Many times Grade 1 and Grade 2 specifications do not meet the needs required for specific pavement situations. Grade 4 presents the flexibility to engineer a specification to address unique pavement and material design situations. Adjusting material requirements in Grade 4 should be done for the following reasons:

• To improve the performance of mechanical properties (strength) given an increased demand for performance from a base course. Additionally, stringent gradation, plasticity, and hardness requirements can be written into a Grade 4 specification to increase the strength and durability performance of the base material. This can occur when significant increases in traffic loading are anticipated and/or weak subgrades will be encountered in the pavement structure. Often it is more economical and practical to increase the quality of the base than to increase the thickness and stiffness of more expensive surface layers, especially when these high quality materials are available. Also, higher quality bases dampen stresses more efficiently than regular bases, which better protect soft underlying subgrade soils. In addition, higher quality bases regularly retain these improved mechanical properties more readily than conventional bases.
• To design non-load bearing subbase materials in pavement structures for specific uses. Some of these particular uses can include drainable or permeable subbase layers, separation layers, or PCC (rigid) pavement subbase layers.
• To allow the acceptance of marginal local material in particular circumstances. At times, Grade 1 and Grade 2 performing base materials are not available in certain areas or a pavement does not require the performance of Grade 1 or Grade 2 base materials for specific pavement uses. In these cases, material specifications can be modified for this exceptional situation. The goal of modifying material requirements should be to meet the minimum base course performance for the pavement structure. If the required pavement performance can not be attained by local base material via Grade 4, then modification of the local base material with additives (cement, fly ash or lime) or specifying other base material sources must be considered.
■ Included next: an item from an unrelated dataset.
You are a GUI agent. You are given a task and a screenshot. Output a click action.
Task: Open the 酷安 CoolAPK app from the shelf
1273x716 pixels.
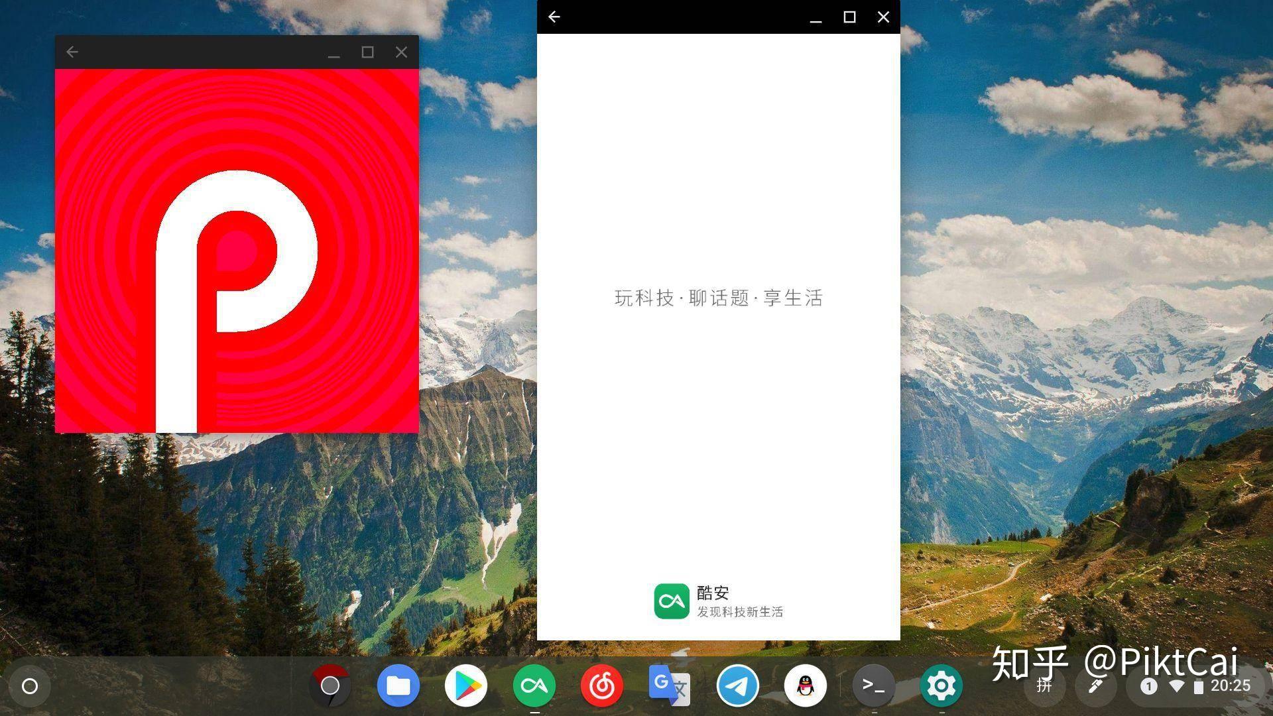[x=534, y=686]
When drafting a Grade 4 specification, it is recommended:
  • not to remove material testing, as outlined in Item 247, unless there is satisfactory data or reason to do so
  • not to mix and match Grade 1, 2 or 3 requirements to create a Grade 4 specification because ordinarily material requirements are not compatible when combined in this manner
  • to establish minimum material requirements meeting the mechanical properties (strength/stiffness) required and dictated by the traffic loading and pavement structure.